### Task item:
Return each line of the records below in which the string "agent" turns up.

### Dataset:
○ ○ ○ ○

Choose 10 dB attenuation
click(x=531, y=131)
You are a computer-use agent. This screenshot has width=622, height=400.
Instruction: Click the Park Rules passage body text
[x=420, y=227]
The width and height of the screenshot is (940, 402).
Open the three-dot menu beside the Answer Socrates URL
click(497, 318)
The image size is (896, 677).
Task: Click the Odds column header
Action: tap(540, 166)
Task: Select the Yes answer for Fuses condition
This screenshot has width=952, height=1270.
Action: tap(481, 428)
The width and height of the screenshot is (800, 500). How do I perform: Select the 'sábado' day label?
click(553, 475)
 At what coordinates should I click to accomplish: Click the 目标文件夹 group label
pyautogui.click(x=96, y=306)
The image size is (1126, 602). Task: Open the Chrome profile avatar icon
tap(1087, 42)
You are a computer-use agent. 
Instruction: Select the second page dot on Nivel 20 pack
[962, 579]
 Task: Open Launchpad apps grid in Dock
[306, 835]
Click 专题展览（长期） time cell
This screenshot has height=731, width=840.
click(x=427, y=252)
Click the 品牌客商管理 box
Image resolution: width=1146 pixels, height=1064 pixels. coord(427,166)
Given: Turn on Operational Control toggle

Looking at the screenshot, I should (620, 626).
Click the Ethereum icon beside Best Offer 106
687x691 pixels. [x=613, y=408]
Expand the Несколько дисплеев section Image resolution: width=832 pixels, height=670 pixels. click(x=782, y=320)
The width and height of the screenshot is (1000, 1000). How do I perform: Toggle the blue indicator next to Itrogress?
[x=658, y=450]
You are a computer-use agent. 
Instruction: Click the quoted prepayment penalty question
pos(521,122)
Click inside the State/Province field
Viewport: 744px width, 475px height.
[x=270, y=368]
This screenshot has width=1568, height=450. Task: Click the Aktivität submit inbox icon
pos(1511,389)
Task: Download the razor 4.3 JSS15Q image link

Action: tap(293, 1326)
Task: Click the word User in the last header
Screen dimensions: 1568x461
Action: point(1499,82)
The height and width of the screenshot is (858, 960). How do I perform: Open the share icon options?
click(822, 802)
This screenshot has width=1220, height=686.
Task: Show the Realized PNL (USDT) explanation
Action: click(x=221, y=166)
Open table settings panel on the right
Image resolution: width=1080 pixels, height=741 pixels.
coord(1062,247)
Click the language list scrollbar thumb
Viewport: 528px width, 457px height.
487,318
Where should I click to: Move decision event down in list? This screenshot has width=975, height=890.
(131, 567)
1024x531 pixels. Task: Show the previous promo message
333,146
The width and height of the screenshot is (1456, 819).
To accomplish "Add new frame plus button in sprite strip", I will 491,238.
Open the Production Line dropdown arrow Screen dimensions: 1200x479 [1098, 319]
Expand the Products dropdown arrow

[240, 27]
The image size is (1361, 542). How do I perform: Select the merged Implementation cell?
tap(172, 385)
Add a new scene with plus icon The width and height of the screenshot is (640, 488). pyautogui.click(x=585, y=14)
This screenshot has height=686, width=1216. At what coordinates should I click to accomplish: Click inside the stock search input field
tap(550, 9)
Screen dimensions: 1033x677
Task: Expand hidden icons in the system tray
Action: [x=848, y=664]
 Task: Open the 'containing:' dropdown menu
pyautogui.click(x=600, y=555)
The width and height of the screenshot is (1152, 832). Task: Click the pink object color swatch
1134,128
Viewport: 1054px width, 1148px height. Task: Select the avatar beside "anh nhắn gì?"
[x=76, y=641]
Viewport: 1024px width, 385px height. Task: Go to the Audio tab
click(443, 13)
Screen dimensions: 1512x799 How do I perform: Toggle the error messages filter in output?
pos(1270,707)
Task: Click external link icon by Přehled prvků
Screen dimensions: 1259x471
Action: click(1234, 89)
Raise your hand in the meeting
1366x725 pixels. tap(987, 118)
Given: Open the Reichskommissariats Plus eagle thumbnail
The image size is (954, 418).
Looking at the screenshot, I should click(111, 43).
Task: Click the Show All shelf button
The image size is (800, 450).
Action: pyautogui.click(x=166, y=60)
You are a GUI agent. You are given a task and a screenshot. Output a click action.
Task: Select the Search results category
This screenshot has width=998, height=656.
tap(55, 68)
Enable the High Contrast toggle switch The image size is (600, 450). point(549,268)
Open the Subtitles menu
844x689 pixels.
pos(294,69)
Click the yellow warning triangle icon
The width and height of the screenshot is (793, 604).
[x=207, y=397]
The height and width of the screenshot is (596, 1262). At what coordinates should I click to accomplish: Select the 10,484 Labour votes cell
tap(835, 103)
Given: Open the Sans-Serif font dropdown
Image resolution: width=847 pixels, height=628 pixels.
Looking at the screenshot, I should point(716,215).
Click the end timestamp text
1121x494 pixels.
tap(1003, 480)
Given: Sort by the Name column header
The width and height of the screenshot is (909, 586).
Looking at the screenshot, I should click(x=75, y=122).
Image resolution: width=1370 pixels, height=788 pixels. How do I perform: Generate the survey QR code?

○ ○ ○ ○

### Completed exercise:
You are a computer-use agent. This screenshot has width=622, height=400.
You are a computer-use agent. 
You are a computer-use agent. 
You are a GUI agent. You are given a task and a screenshot. Output a click action.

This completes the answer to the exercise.